> How to complete this task: Extract each line from the entries below that has the string "agent" in it.
-=-=-
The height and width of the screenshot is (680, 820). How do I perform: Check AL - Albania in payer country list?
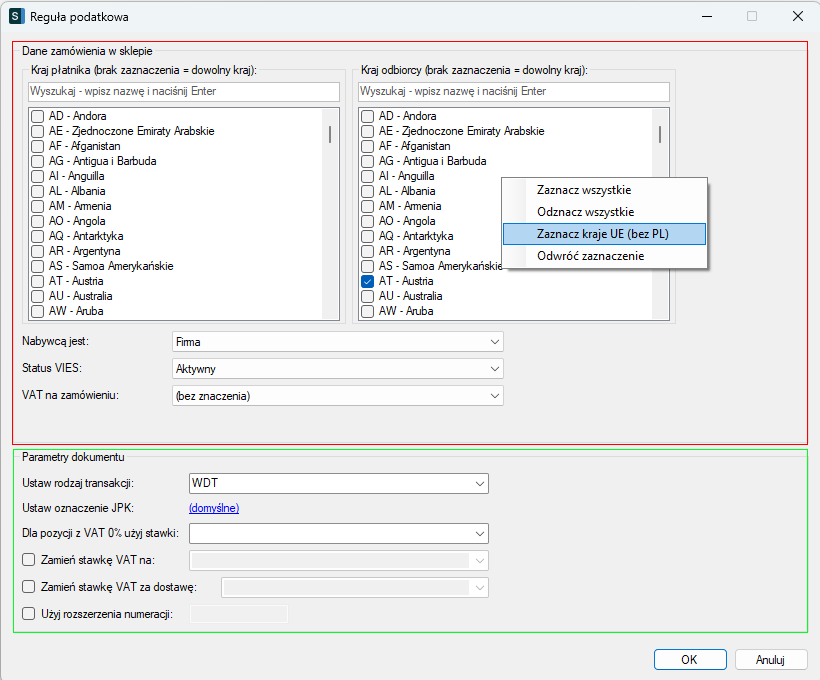coord(37,191)
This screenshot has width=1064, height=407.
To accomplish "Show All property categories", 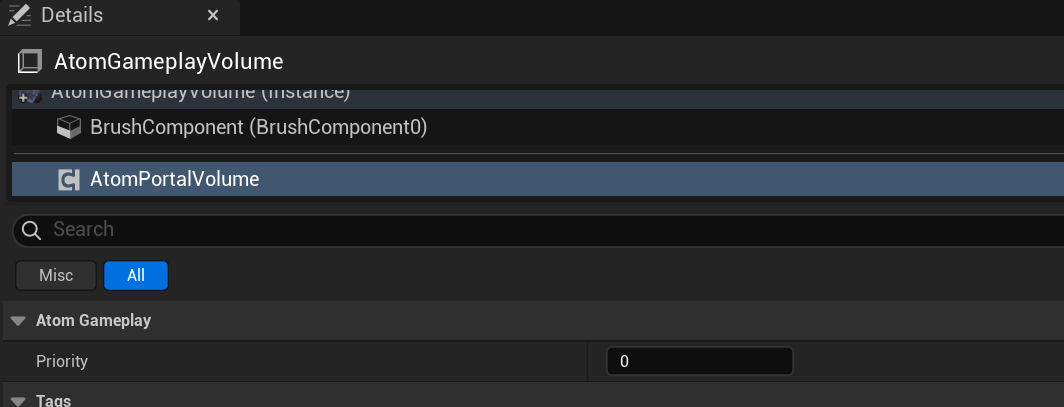I will click(x=136, y=275).
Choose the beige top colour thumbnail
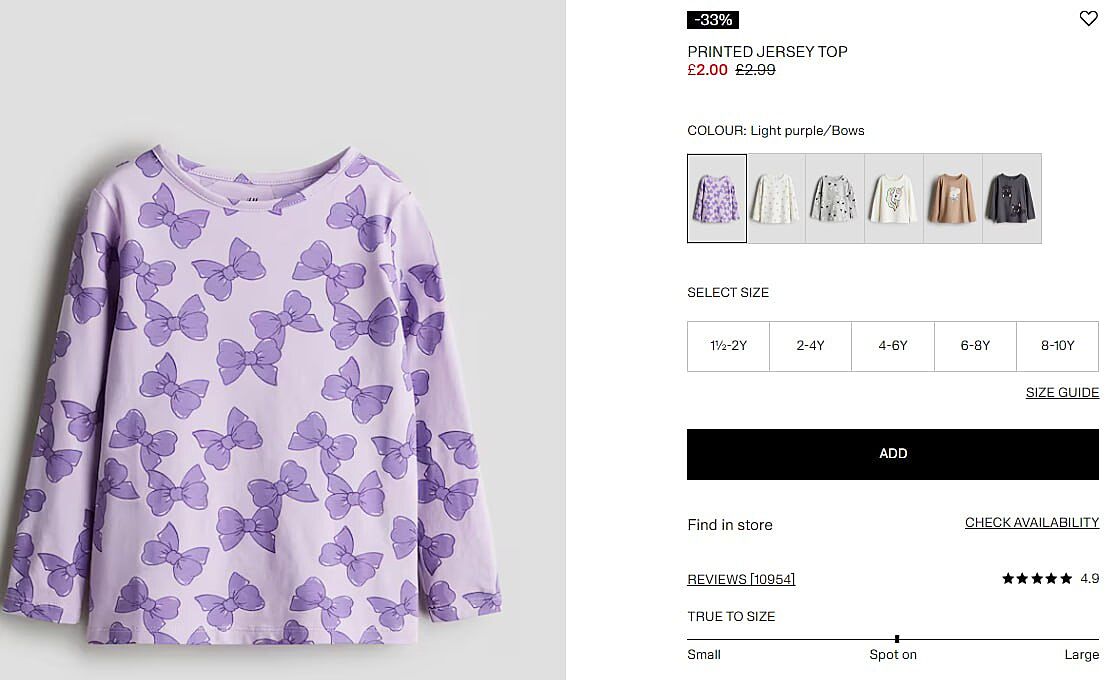Viewport: 1115px width, 680px height. pos(952,198)
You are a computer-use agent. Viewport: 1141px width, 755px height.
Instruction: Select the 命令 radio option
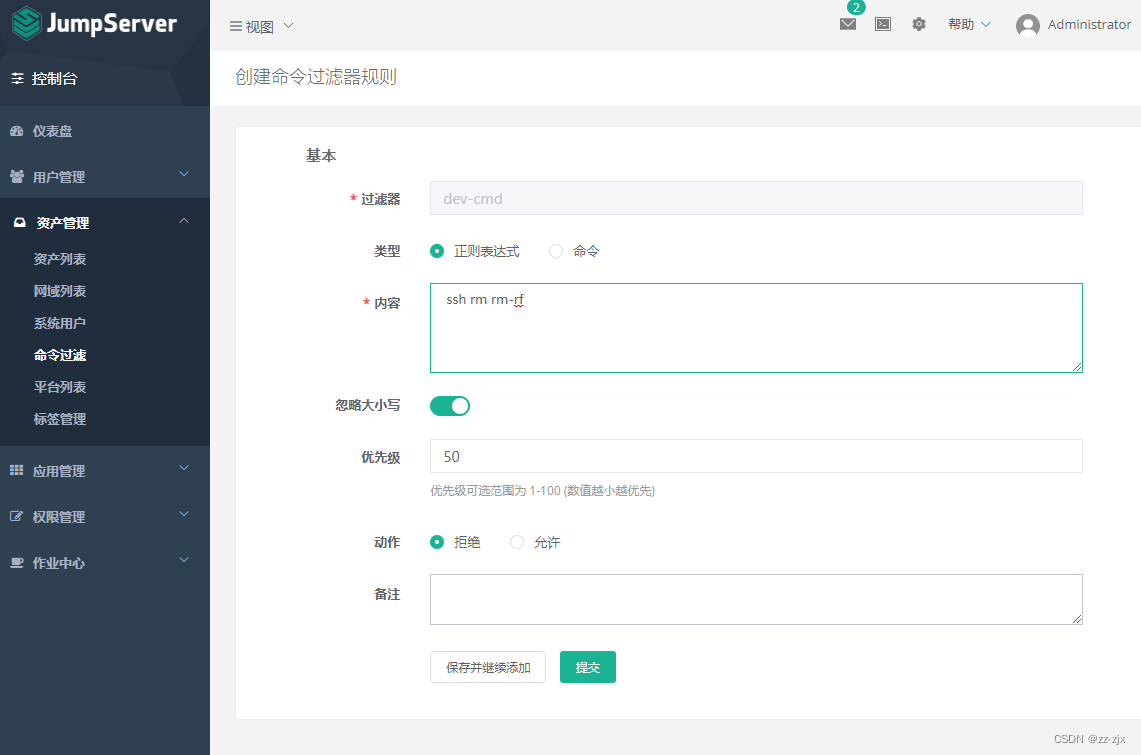click(556, 251)
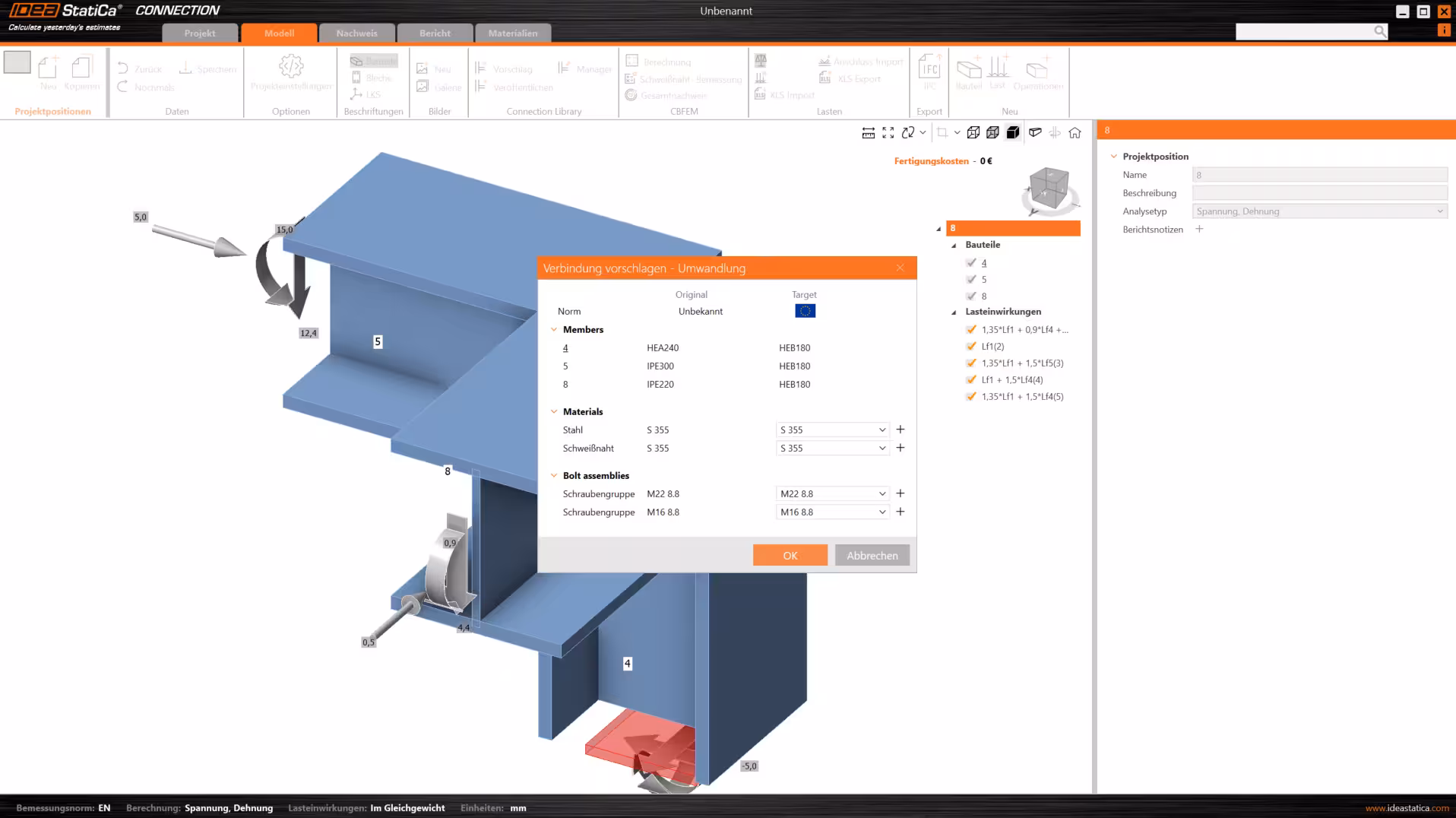Click the Abbrechen button
The width and height of the screenshot is (1456, 818).
click(x=872, y=556)
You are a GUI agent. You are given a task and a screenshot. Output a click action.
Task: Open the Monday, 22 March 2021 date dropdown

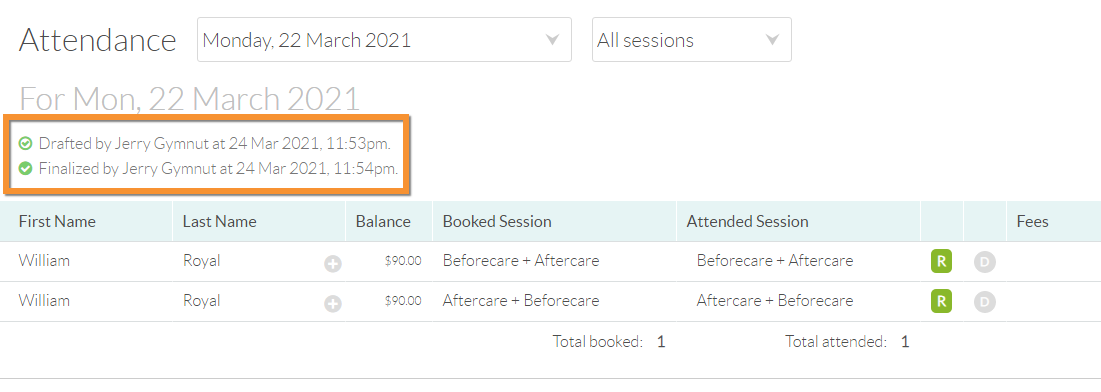(384, 40)
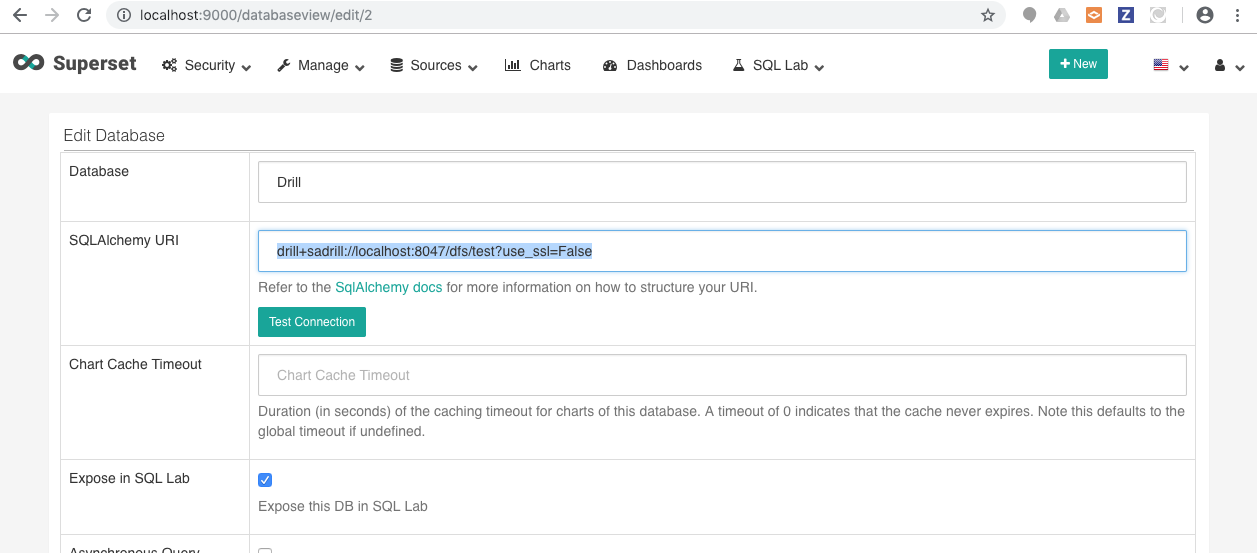
Task: Open Chrome three-dot menu
Action: tap(1239, 15)
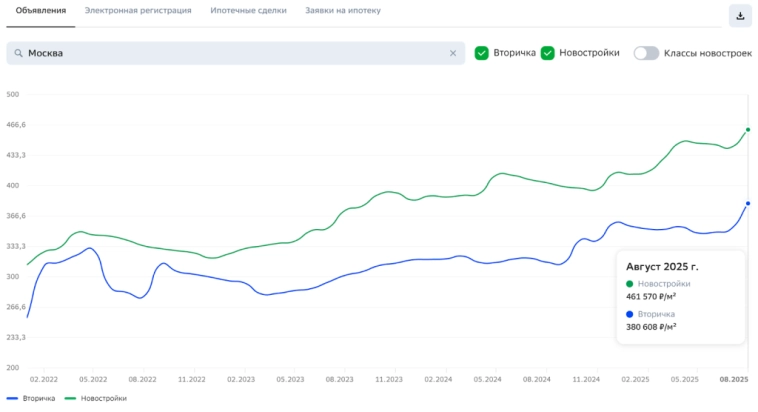Click blue dot in August 2025 tooltip
The height and width of the screenshot is (412, 758).
tap(630, 314)
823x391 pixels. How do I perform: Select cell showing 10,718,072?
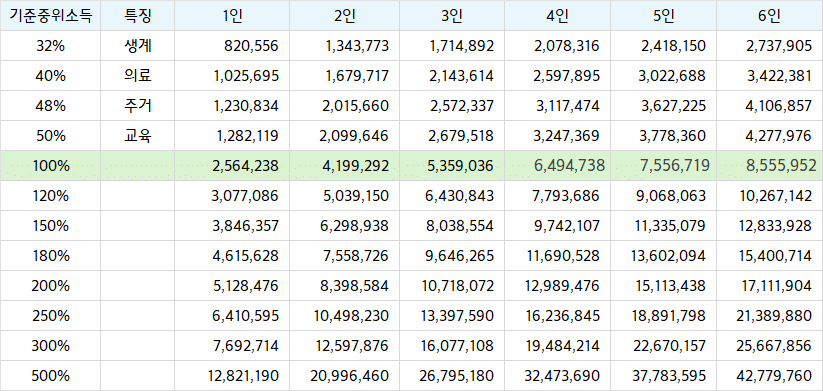pyautogui.click(x=452, y=286)
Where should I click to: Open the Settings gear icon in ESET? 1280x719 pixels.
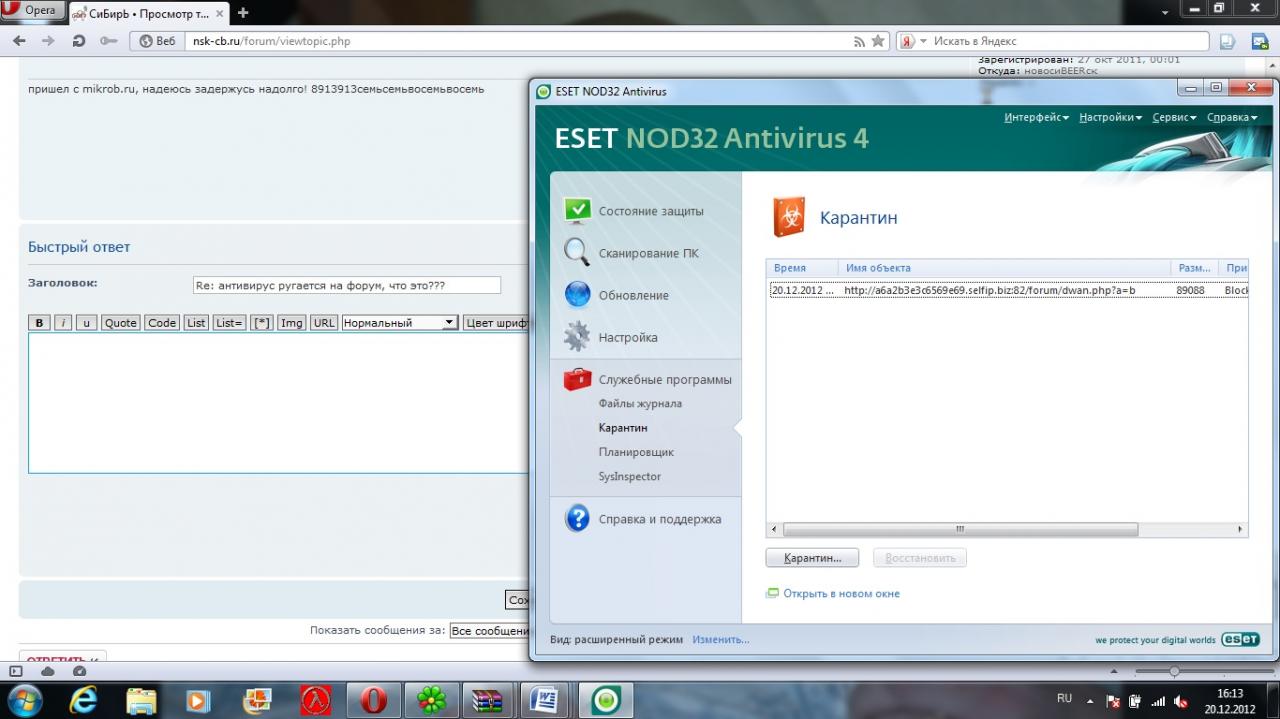pos(577,337)
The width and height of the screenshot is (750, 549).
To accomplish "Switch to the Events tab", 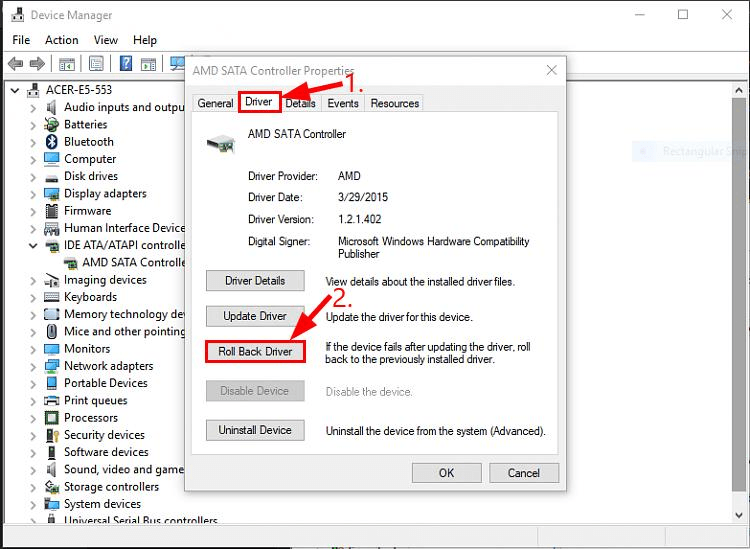I will 343,103.
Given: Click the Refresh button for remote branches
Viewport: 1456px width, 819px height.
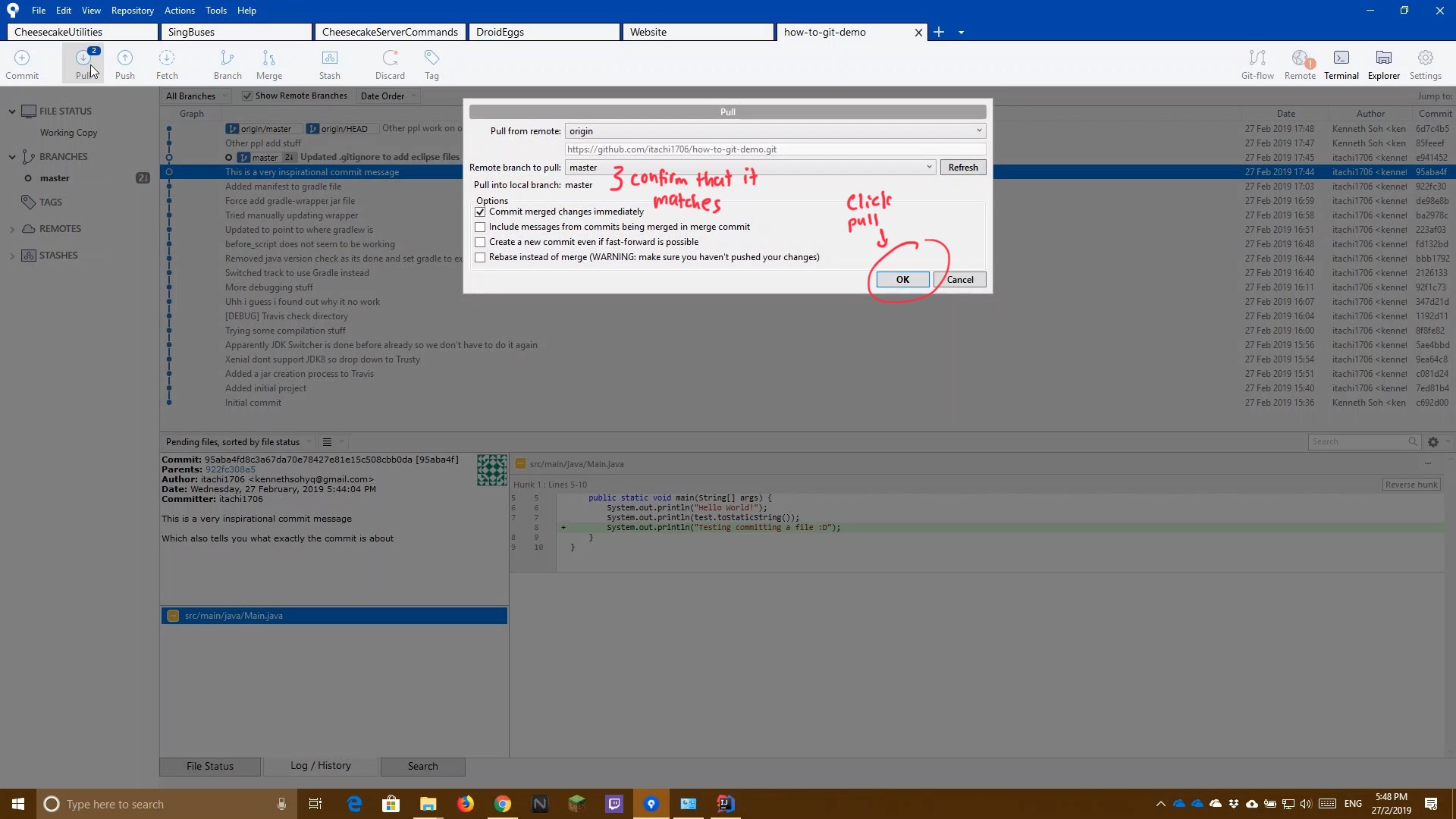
-=-=-
> Response for this exercise:
You are a computer-use agent. Viewport: 1141px width, 755px height.
You are a GUI agent. You are given a task and a screenshot. Output a click action.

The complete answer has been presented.